WORK INSTRUCTIONS -> Please output the line containing "Viewport: 1267px width, 766px height." and all lines that follow it in the data below, exactly, with no pictures.

[TASK INPUT — start]

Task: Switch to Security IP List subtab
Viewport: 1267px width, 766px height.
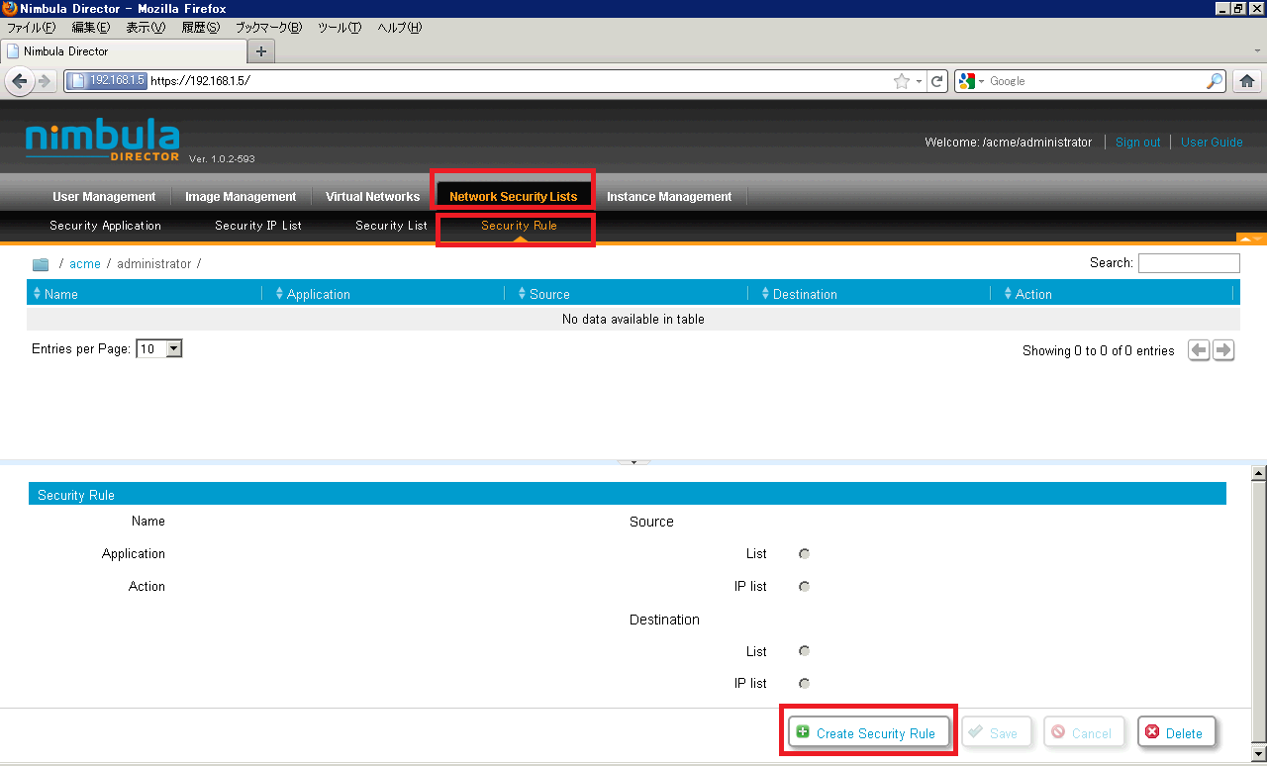Action: [258, 226]
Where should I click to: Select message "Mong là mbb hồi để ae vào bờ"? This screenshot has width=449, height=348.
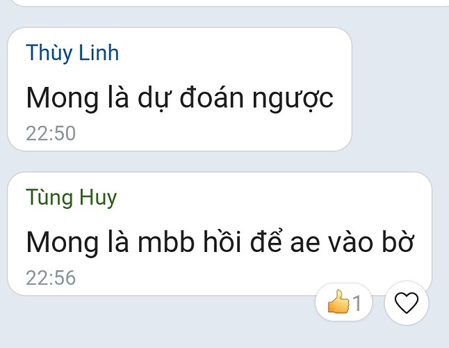(x=220, y=242)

[TASK INPUT — finish]

RESULT FOR THIS EXERCISE ->
Viewport: 1267px width, 766px height.
Action: [258, 226]
Where should I click to: Select message "Mong là mbb hồi để ae vào bờ"? This screenshot has width=449, height=348.
(x=220, y=242)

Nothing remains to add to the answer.